Article activity feed

  1. Author Response

    Reviewer #2 (Public Review):

    Reinforcement learning (RL) theory is important because it provides a broad, mathematically proven framework for linking behavioral states to behavioral actions, and has the potential for linking realistic biological network dynamics to behavior. The most detailed neurophysiological modeling uses biophysical compartmental models with the theoretical framework of HodgkinHuxley and Rall to describe the dynamics of real neurons, but those models are extremely difficult to link to behavioral output. RL provides a theoretical framework that could help bridge across the still-underexplored chasm between behavioral modeling and neurophysiological detail.

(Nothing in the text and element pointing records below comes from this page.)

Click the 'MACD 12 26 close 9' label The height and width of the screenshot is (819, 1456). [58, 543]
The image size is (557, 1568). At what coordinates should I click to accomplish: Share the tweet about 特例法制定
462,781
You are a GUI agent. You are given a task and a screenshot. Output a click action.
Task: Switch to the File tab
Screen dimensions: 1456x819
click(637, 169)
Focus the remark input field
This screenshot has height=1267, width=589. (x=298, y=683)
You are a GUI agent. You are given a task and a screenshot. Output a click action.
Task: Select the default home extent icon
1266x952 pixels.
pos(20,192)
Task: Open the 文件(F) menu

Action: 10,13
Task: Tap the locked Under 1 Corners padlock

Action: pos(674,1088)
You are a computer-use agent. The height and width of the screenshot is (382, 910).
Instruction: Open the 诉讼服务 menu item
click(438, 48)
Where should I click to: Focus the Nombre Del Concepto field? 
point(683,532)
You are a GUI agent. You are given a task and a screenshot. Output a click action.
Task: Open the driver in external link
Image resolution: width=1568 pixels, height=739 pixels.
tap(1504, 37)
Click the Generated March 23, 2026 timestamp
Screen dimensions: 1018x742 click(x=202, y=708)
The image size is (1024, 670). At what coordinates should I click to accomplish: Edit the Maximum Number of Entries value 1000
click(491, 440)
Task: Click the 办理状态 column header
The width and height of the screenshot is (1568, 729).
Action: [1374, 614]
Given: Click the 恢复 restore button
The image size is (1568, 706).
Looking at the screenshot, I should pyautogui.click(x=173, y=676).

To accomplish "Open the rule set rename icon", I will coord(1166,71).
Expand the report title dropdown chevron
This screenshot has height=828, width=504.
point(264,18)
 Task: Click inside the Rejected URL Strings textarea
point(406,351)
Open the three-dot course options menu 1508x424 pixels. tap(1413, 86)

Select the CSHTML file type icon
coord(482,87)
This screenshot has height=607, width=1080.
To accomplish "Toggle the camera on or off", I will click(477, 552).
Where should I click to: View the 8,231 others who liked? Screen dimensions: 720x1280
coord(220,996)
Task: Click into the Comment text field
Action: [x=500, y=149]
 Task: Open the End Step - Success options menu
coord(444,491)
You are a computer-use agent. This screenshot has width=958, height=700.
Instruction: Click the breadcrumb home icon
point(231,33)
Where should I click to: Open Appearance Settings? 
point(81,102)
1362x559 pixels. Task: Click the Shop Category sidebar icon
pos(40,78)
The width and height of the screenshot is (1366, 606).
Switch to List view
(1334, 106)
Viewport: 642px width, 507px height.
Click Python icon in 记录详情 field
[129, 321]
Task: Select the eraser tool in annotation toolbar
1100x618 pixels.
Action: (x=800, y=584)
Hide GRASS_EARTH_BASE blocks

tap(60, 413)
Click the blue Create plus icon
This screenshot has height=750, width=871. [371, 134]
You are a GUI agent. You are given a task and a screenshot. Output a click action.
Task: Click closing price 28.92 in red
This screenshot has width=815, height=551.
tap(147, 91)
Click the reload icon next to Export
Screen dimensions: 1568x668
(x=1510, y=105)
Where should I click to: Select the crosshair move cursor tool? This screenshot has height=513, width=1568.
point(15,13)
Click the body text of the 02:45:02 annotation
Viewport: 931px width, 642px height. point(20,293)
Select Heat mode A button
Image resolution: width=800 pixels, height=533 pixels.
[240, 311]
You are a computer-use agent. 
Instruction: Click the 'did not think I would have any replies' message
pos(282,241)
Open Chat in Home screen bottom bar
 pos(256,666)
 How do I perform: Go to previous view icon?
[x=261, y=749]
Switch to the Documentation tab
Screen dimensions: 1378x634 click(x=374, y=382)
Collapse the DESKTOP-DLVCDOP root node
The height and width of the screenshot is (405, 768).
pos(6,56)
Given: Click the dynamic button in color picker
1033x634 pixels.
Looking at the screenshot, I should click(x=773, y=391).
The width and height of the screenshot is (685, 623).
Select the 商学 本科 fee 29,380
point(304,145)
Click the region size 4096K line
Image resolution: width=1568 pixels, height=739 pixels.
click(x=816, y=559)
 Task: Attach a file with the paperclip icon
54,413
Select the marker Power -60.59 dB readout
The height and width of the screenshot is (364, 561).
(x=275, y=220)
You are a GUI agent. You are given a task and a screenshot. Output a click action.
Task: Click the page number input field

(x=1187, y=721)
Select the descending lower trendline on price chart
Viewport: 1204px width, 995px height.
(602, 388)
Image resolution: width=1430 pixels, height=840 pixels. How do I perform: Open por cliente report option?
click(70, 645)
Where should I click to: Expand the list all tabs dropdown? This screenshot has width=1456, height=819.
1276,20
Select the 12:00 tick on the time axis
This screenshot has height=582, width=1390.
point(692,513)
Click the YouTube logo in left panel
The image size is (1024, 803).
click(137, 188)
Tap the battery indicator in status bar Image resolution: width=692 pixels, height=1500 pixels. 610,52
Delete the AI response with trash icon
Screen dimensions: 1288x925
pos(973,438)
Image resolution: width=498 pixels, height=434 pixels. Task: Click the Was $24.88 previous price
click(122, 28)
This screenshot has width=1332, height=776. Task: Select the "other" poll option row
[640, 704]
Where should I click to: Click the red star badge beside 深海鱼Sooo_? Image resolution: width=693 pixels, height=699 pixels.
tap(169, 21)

    On the positive side, this paper uses a network of interacting neurons in region CA3 and CA1 (as used in previous models by McNaughton and Morris, 1987; Hasselmo and Schnell, 1994; Treves and Rolls, 1994; Mehta, Quirk and Wilson. 2000; Hasselmo, Bodelon and Wyble, 2002) to address how a simple representation of biological network dynamics could generate the successor representation used in RL. The successor representation is an interesting theory of hippocampal function, as it contrasts with a previous idea of model-based planning. Previous neuroscience data supports the idea that animals use a model-based representation (a cognitive map made up of place cells or grid cells) to read out potential future paths to plan their behavior in the environment. For example, Johnson and Redish, 2007 showed activity spreading into alternating arms of a T-maze before a decision is made (i.e. a model-based exploration of possible actions, NOT a successor representation), and Pfeiffer and Foster, 2013 showed that replay in 2-dimensions corresponds to future goal directed activity. Models such as Erdem and Hasselmo, 2012 and Fenton and Kubie, 2012 showed how forward planning of possible trajectories could guide performance of behavioral tasks. In contrast, the successor representation proposes that model-based activity is too computationally expensive and proposes that instead of reading out various possible model-based future paths when making a decision, that a simulated agent could instead learn a look-up table indicating the probability of future behavioral states accessible from a given state. In previous work, the successor representations accounted for certain aspects of experimental neuroscience data such as place cells responding to the insertion of barriers as seen by Alvernhe et al. and the backward expansion of place field seen by Mehta et al. The current paper is admirable for addressing the potential role of neural replay in training of successor representations and its relationship to other neural and behavioral data such as the papers by Cheng and Frank 2008 and by Wu et al. 2017.

    However, a lot of this same data could still be interpreted as indicating that animals use a model-based representation as described above. There's nothing in this paper that rules out a model-based interpretation of the results discussed above. In fact, the cited paper by Momennejad et al. 2017 shows that humans extensively use model-based mechanisms along with some use of a successor representation in addition to the model-based mechanism. The description in the article under review needs to avoid treating successor representations as if they are already the ground truth.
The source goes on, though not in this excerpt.